From a cursory look at the numbers, it is evident the drag has been caused by the manufacturing sector, which saw its production index drop 4.4 percent in November as against a growth of 10.6 percent in the month before. This apart, capital goods output was down 24.4 percent.
But what is curious is the the spread of 13 percentage points from growth-to-fall in a matter of just one month in an economy that has seen no dramatic developments in the period under review. Experts allude that a host of factors, including the high base effect, have come under play.
“Lower workdays in November due to Diwali, compounded by the Chennai floods, largely explain the steep decline in factory output,” said HSBC Global Research trying to reason out the steep fall. Last year, the festival of lights fell in October.
“Industrial Production (IP) classification by use shows that capital goods contracted sharply and consumer goods also slowed,” the research arm of the global financial power house said.
A look at the data afresh will also show the base effect.
“Though a part of the negative growth in November 2015 is an outcome of higher base, the slowdown is evident across all the broad-based sectors namely mining, manufacturing and electricity,” said Sunil Kumar Sinha, principal economist with India Ratings and Research – a Fitch Group company.
In October last year, the expansion of 9.8 percent came against the backdrop of a 2-7 percent decline in the like month of the previous year. And the decline of 3.2 percent in November came against a growth of 5.7 percent in the year before.

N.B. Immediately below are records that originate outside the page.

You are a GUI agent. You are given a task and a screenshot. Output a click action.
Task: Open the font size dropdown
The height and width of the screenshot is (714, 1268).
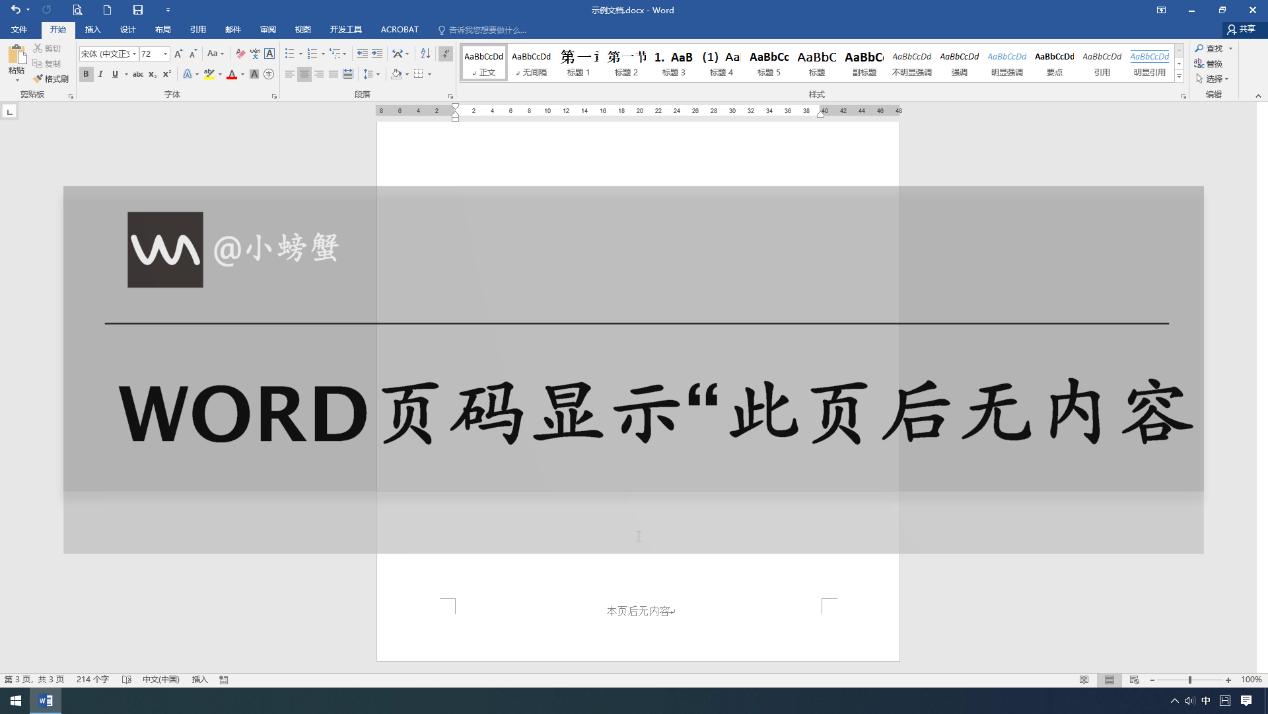coord(164,54)

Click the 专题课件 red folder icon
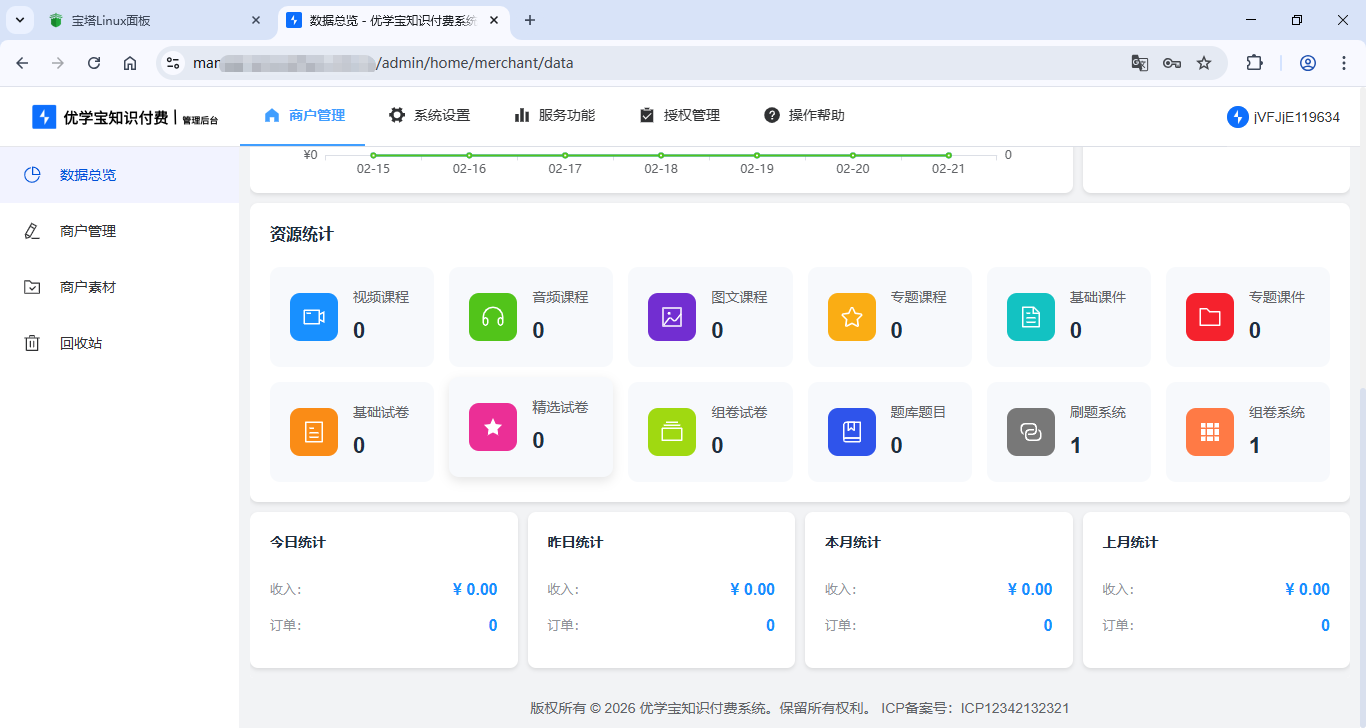[x=1208, y=316]
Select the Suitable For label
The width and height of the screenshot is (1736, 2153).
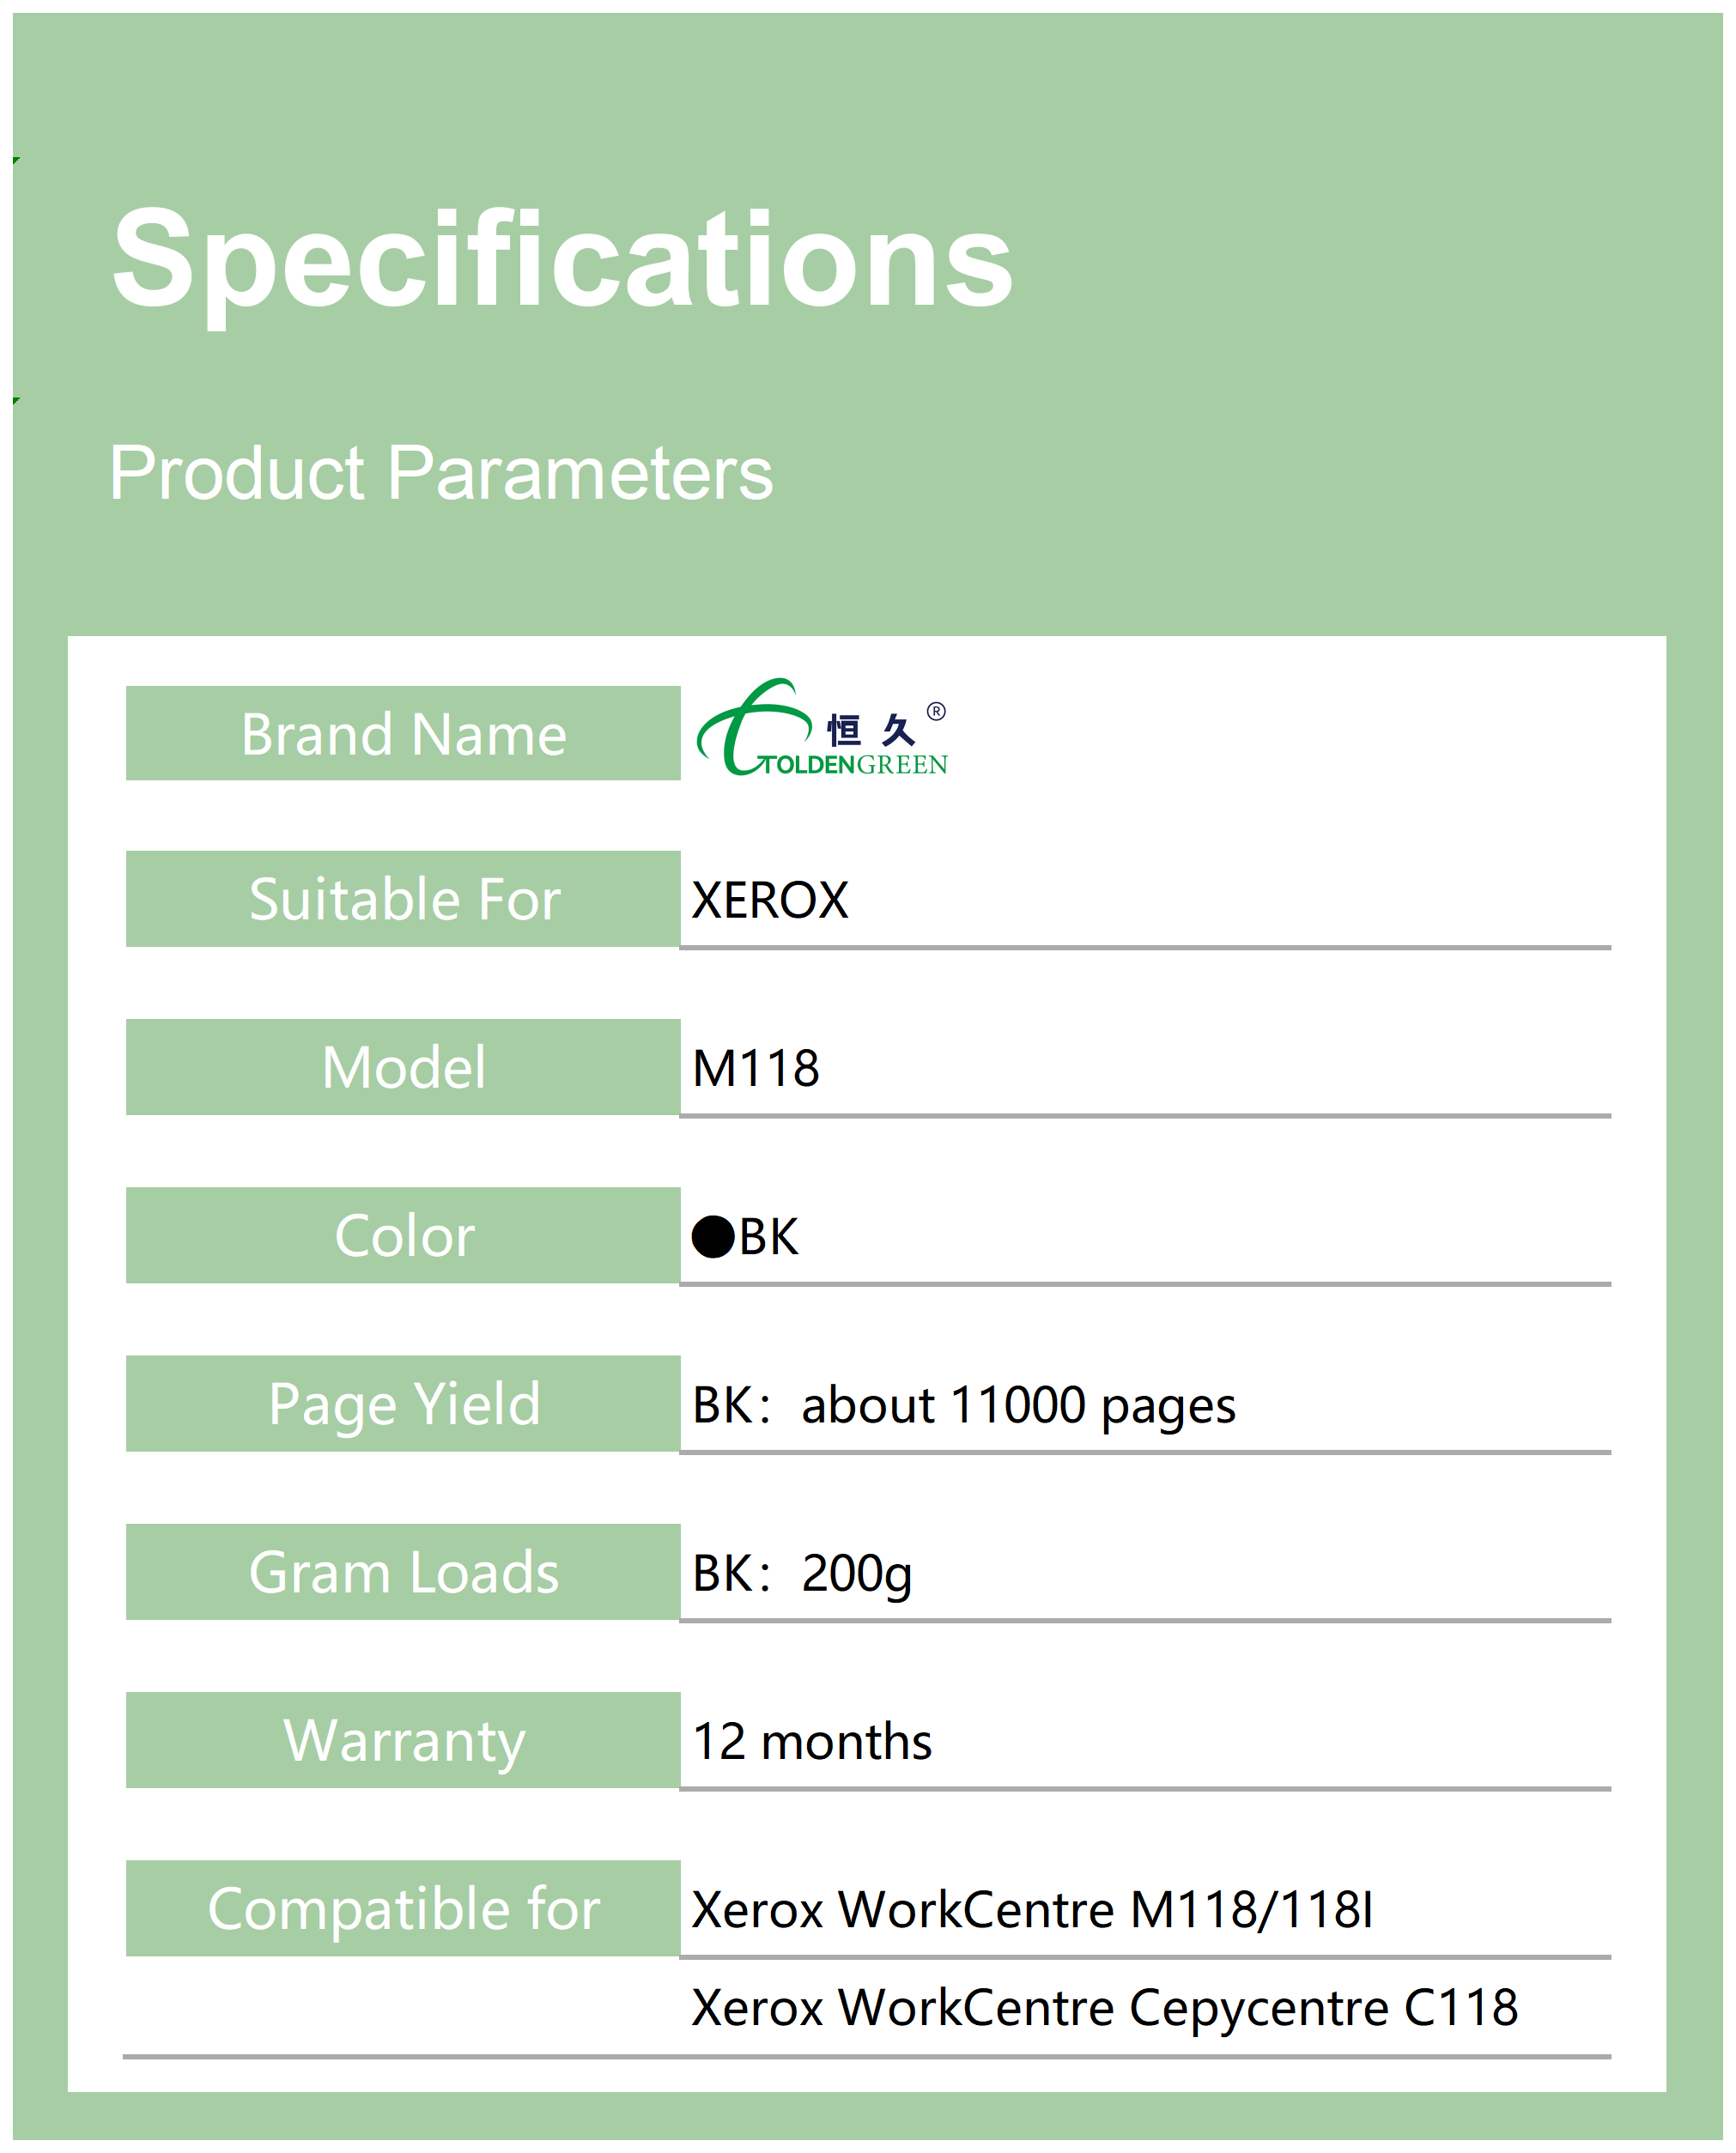[x=403, y=899]
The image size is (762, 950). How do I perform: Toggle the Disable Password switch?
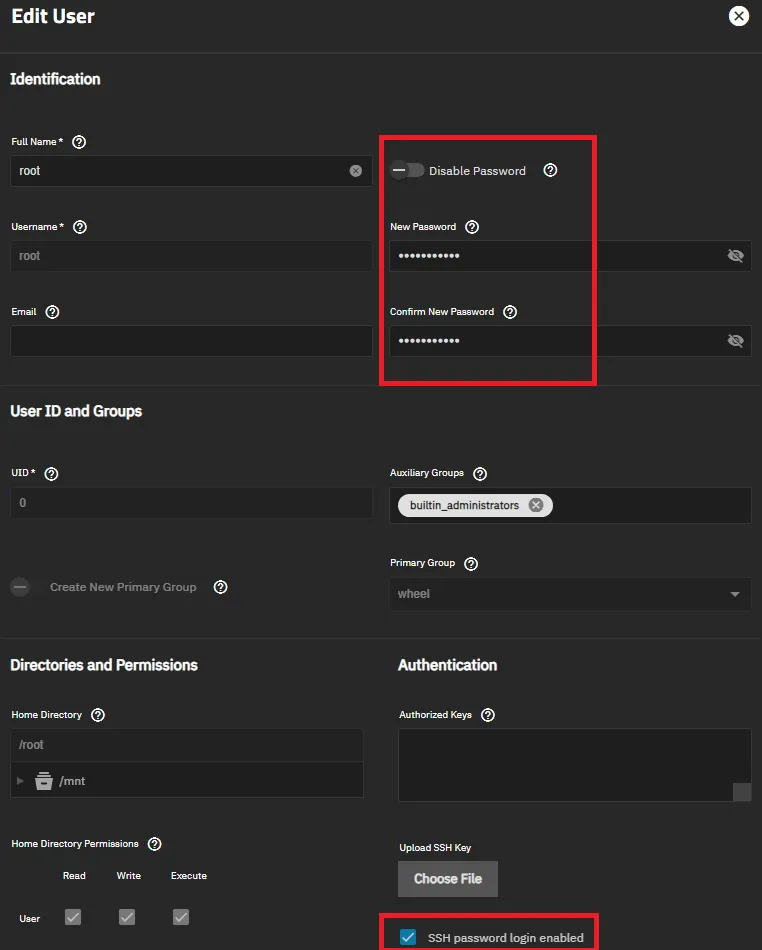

A similar trend was also seen in manufacturing. In October 2015, the growth of 4.7 percent came against a decline of 5.6 percent in the corresponding month of the previous year. In November, the slump of 4.4 percent came after a 10.6 percent growth in the previous November.
Capital goods saw a similar, but a much sharper, trend in terms of growth-decline variation. In the case of consumer durables, although the growth remained intact, the rate of expansion fell from 42.2 percent in October to 12.5 percent in the month before.
“The steep fall in the manufacturing sector growth is because both export and domestic demand, especially the rural demand, have slowed down,” said Harshavardhan Neotia, president of Ficci.
“It also underlines the need for more measures to stimulate investments and deeper reforms.”
There was also the factor of successive growth in recent months.
“The streak of 12 months of consecutive industrial growth also came to end. One month of negative growth should not be interpreted as the end of recovery. However, it certainly shows that ongoing industrial recovery is still fragile and about which Ind-Ra had indicated earlier,” Sinha said.
Devendra Kumar Pant, chief economist of India Ratings, told IANS that industrial production is also influenced by the ground situation each month and a factor of both investments made and consumption.
“Growth in electricity being flat was another major reason for the contraction in the industrial product. A major reason for this divergence in data is due to the fact that industrial production is a ‘dispatches’ data and that it is heavily influenced by seasonality.”